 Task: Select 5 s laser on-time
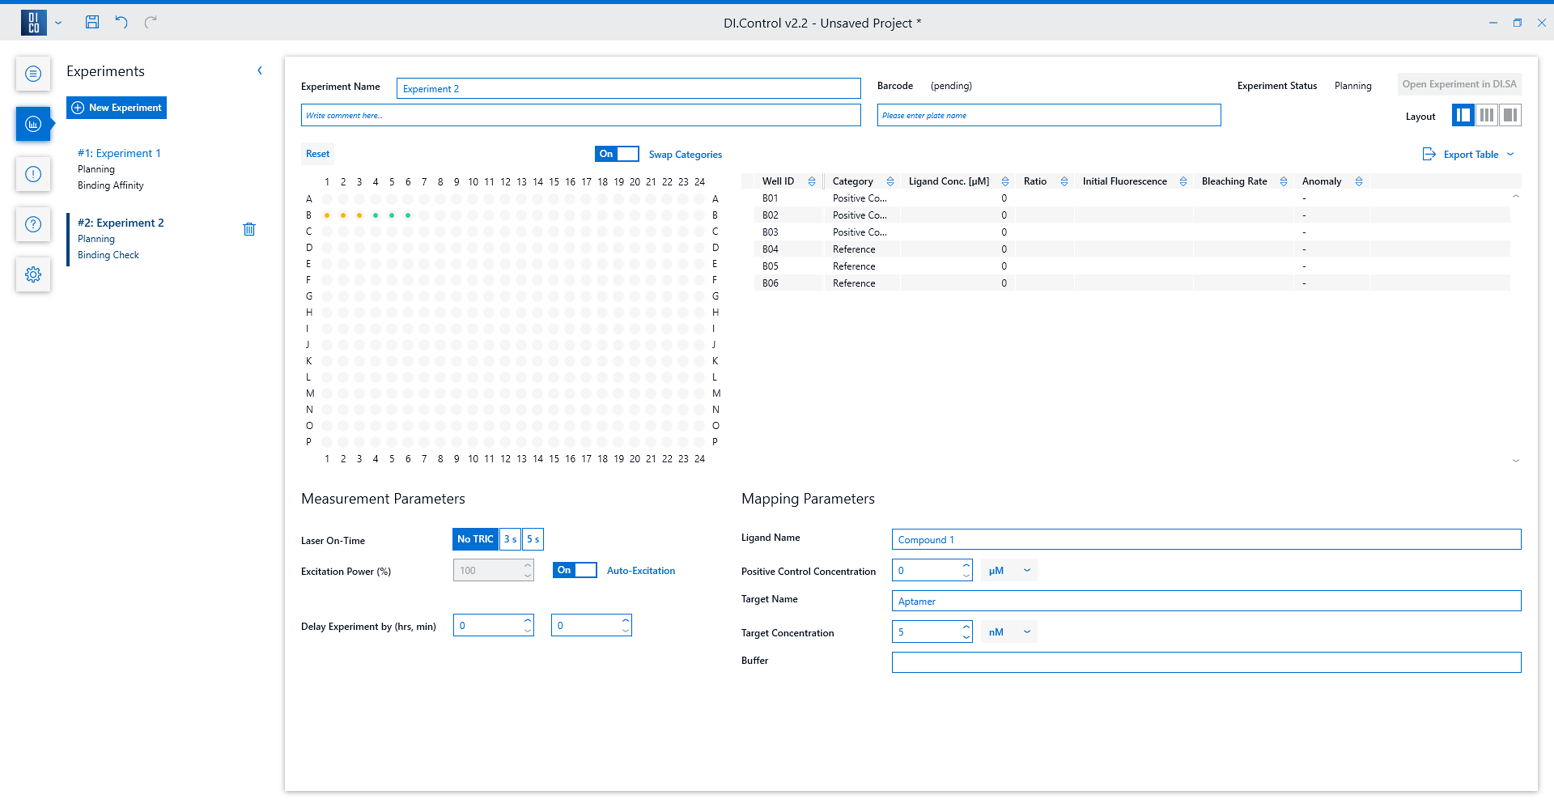[x=533, y=539]
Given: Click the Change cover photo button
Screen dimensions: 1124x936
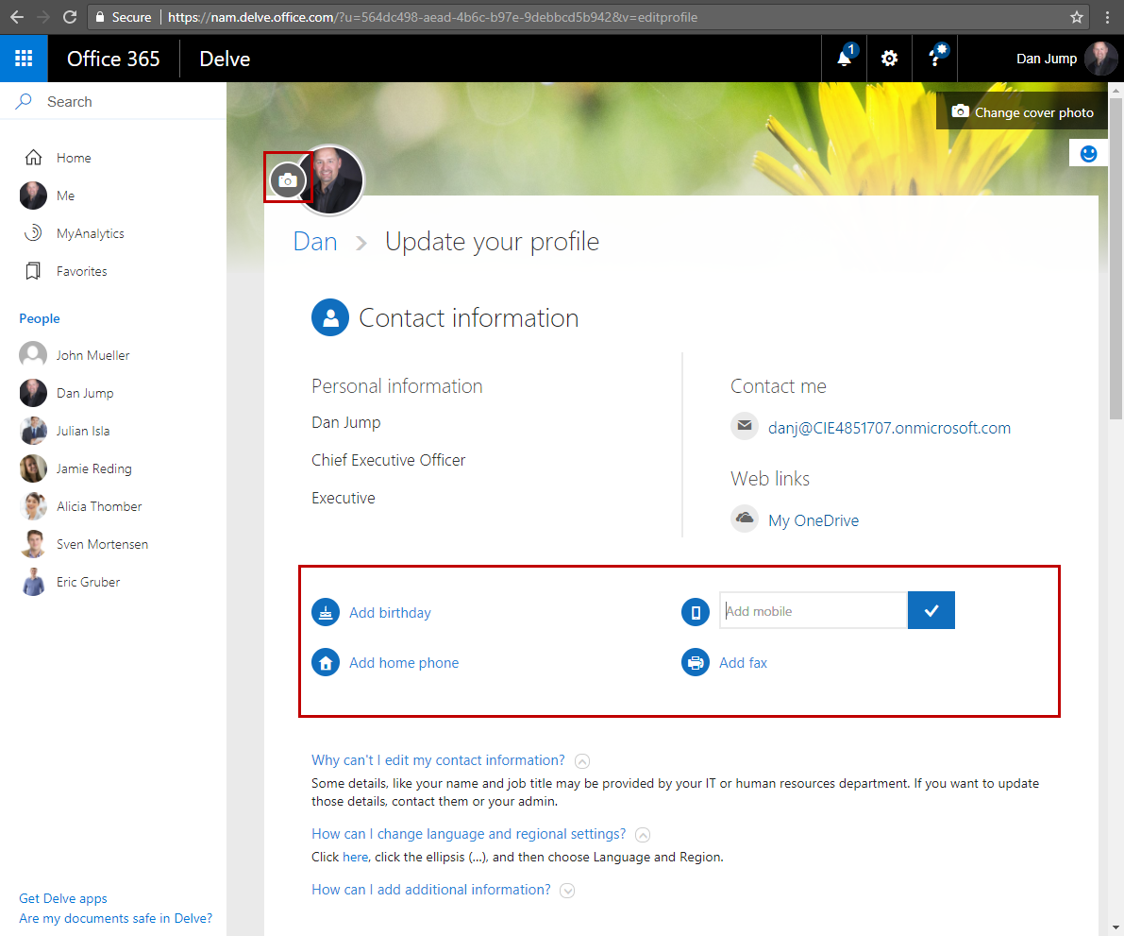Looking at the screenshot, I should pyautogui.click(x=1023, y=112).
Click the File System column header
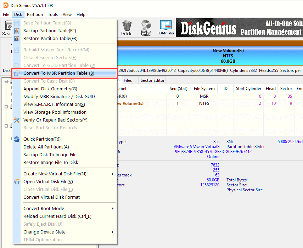The height and width of the screenshot is (248, 303). [x=204, y=89]
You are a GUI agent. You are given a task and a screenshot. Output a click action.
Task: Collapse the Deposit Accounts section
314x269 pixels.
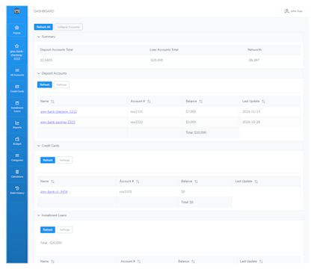coord(39,73)
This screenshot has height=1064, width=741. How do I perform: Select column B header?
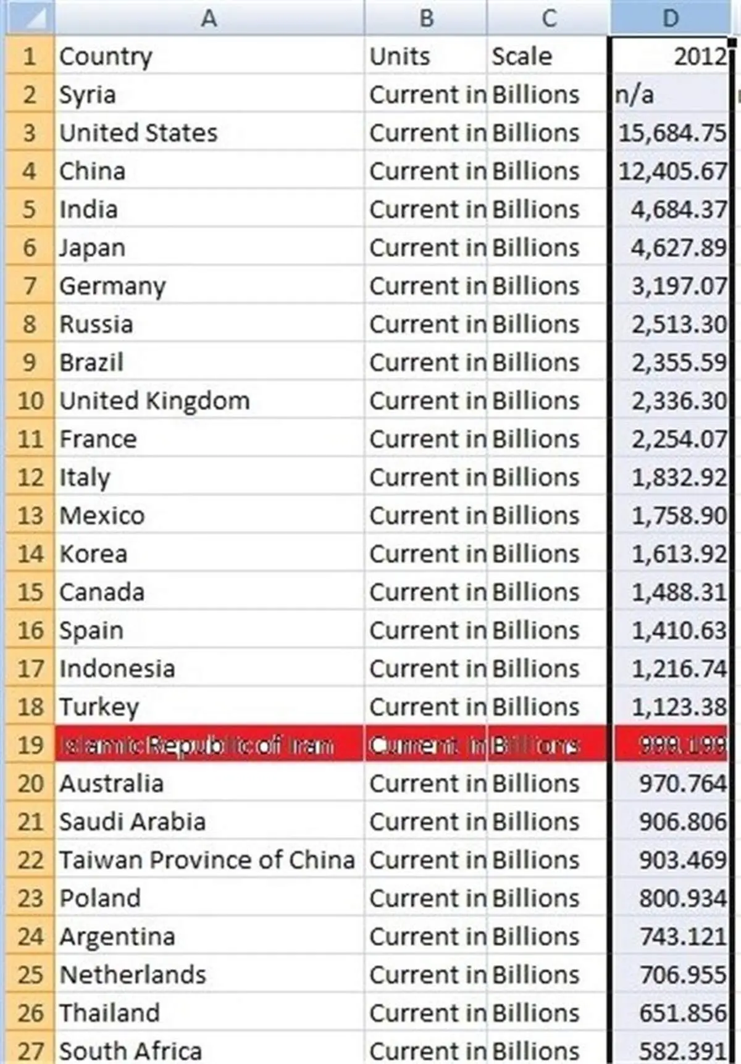click(426, 17)
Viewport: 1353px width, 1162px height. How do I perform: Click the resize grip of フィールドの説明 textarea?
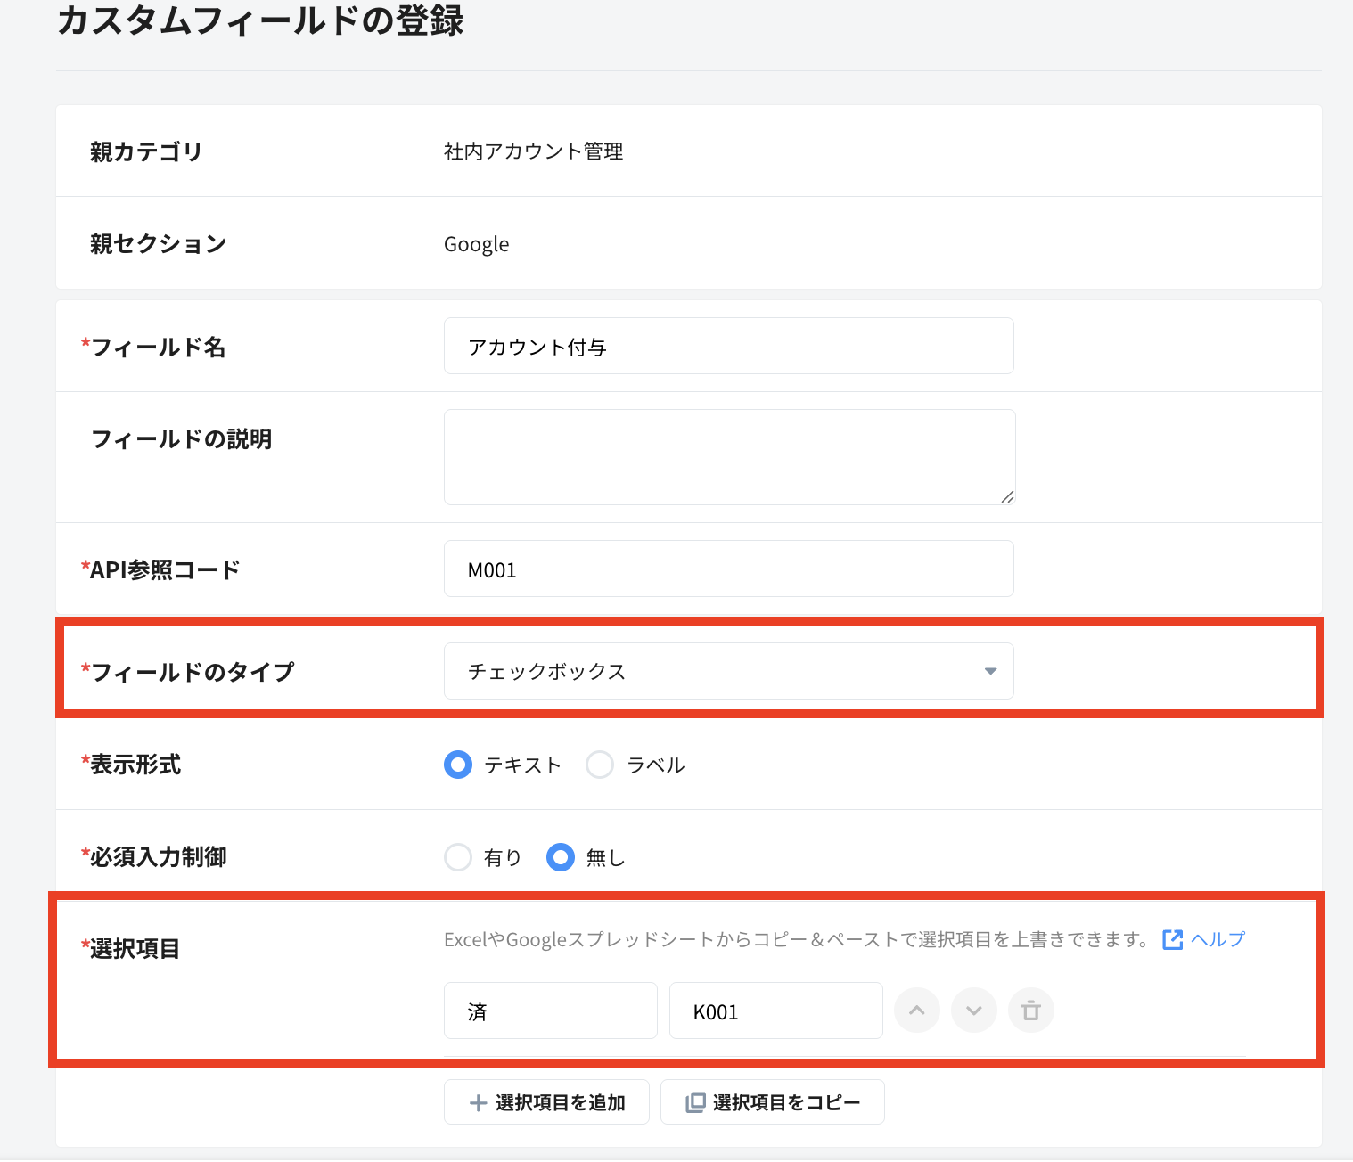pyautogui.click(x=1007, y=496)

**WRITTEN EXERCISE:** Copy every line of the records above word for word, leaving out the pictures.

**FULL SOLUTION:**
 Task: Select 5 s laser on-time
[x=533, y=539]
Given: Click the Change cover photo button
Screen dimensions: 1124x936
Looking at the screenshot, I should pyautogui.click(x=1023, y=112).
Click the File System column header
The height and width of the screenshot is (248, 303). [x=204, y=89]
You are a GUI agent. You are given a task and a screenshot. Output a click action.
Task: Collapse the Deposit Accounts section
314x269 pixels.
coord(39,73)
This screenshot has height=1064, width=741. How do I perform: Select column B header?
click(426, 17)
Viewport: 1353px width, 1162px height. How do I perform: Click the resize grip of フィールドの説明 textarea?
pyautogui.click(x=1007, y=496)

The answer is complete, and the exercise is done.